Task requirements.
Word for word, quote the lines from the one containing "Open the Bangladesh expo logo" to the end of the entries below, including both. Leave pictures out.

Information shown.
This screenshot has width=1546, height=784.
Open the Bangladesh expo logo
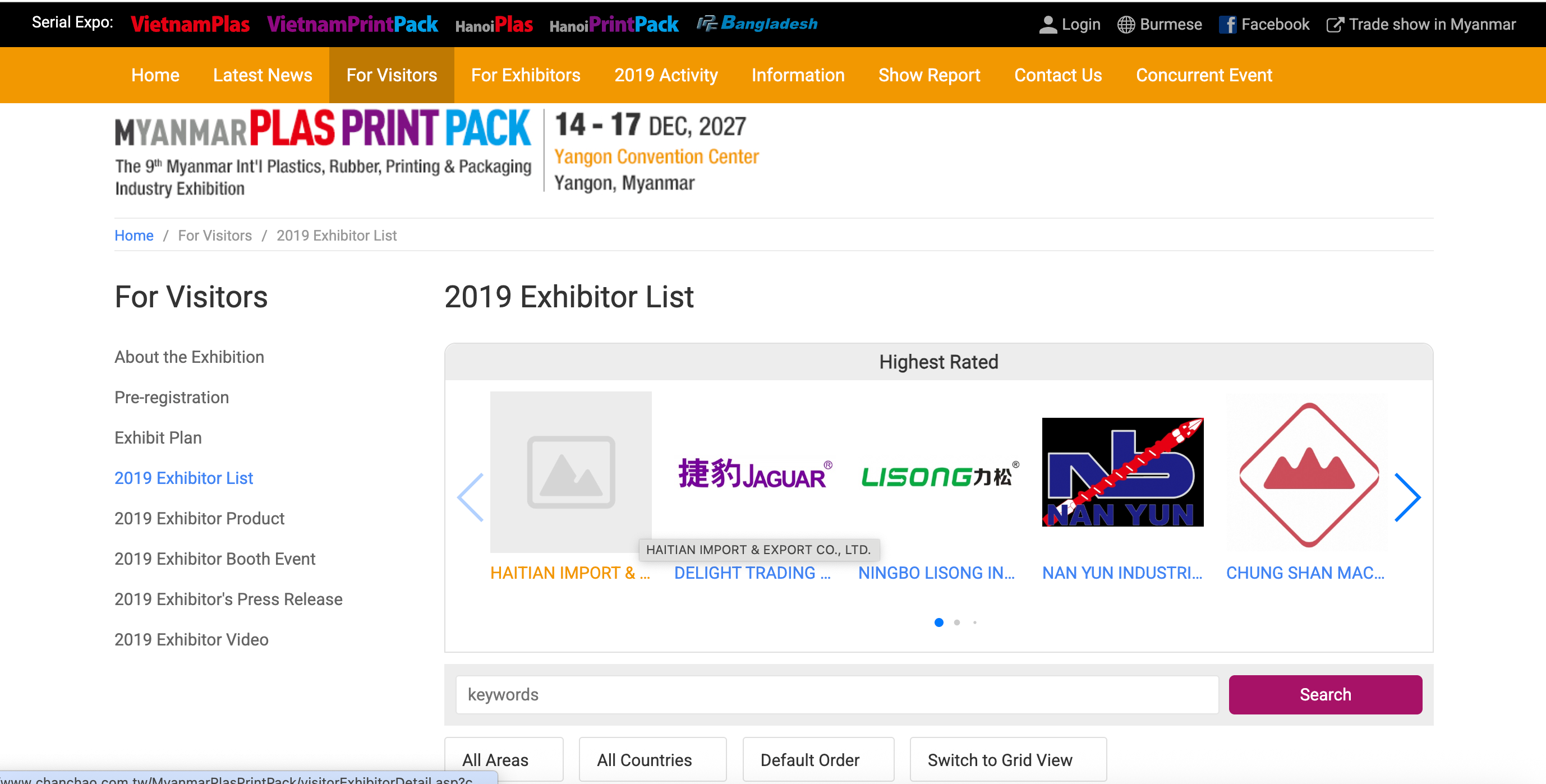coord(757,24)
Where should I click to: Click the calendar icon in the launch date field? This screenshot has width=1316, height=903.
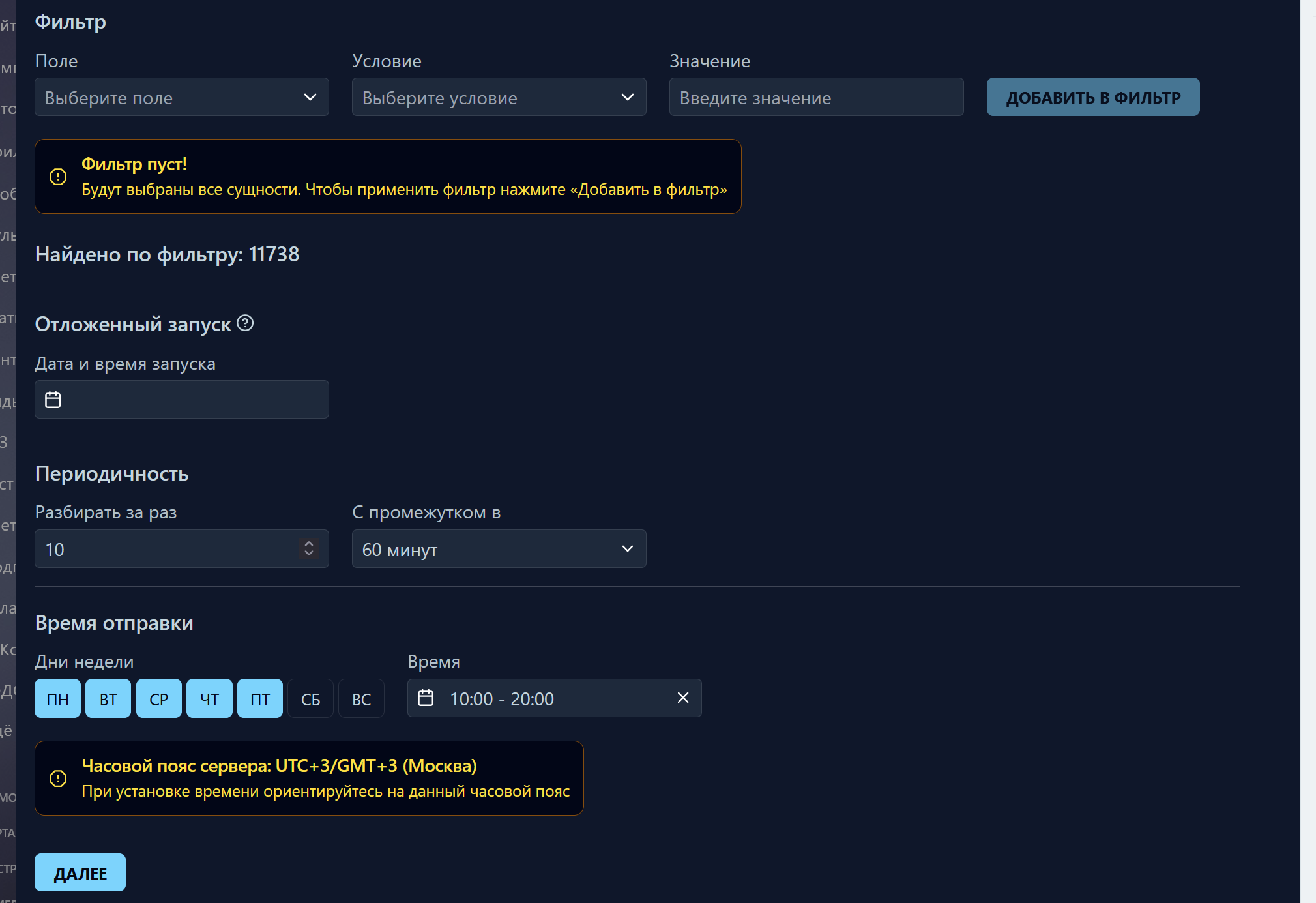(53, 400)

Exercise output.
Open the Bangladesh expo logo
coord(757,24)
Where should I click to: Click the calendar icon in the launch date field? This screenshot has width=1316, height=903.
(53, 400)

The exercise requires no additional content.